De ese modo, Israel comenzó a vislumbrar la posibilidad de dejar atrás la dependencia energética que tenía con Egipto, del que procedía el 40% de su consumo total de gas. Esa relación ha estado sometida a perturbaciones constantes (mucho más acusadas tras la caída de Mubarak), con sabotajes y cambios de contratos sorpresivos, lo que finalmente llevó a Tel Aviv, en marzo del pasado año, a suspender el acuerdo de suministro establecido en 2005. Para tratar de paliar el efecto negativo de esa pérdida, y mientras se veía obligado a incrementar su consumo de petróleo y carbón, Israel impulsó la construcción de una terminal de gas natural licuado (construida a toda prisa por la compañía estatal Israel Natural Gas Lines Ltd., por un importe de 134 millones de dólares), que comenzó a recibir gas de Trinidad-Tobago en enero de este mismo año, con una previsión anual de 2.000 millones de metros cúbicos.

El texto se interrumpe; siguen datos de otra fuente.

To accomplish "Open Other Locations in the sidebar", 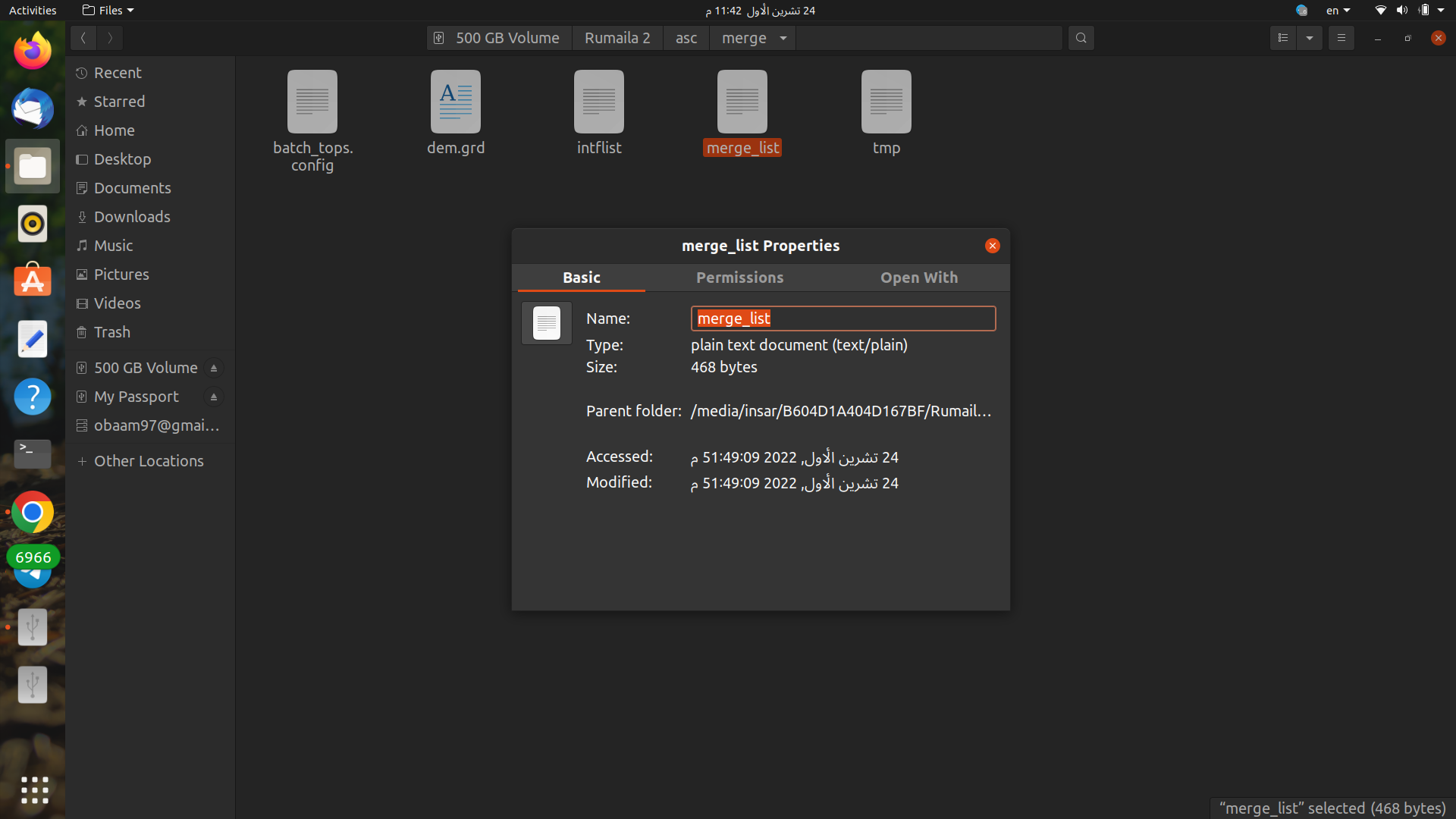I will [x=149, y=460].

Aunque esta medida permitía mejorar parcialmente la seguridad energética israelí (pagando un precio que triplica al menos el del gas extraído de Tamar), es obvio que no resolvía de ningún modo el problema estructural. De ahí que la noticia de que el pasado 30 de marzo Tamar haya empezado a bombear gas hacia la costa haya sido recibida en Tel Aviv como un maná que está llamado a modificar totalmente la situación.
De un solo golpe, con Tamar se logra la autosuficiencia energética y se ahorra un importante volumen de divisas. O, lo que es lo mismo, se gana más libertad de acción en sus relaciones con sus antiguos suministradores y se obtienen más recursos con los que poder cumplir las promesas electorales del nuevo gobierno en materia económica y social. Unos efectos que se harán aún más notorios cuando entre en funcionamiento Leviatán a partir de 2016, si se cumplen las previsiones actuales.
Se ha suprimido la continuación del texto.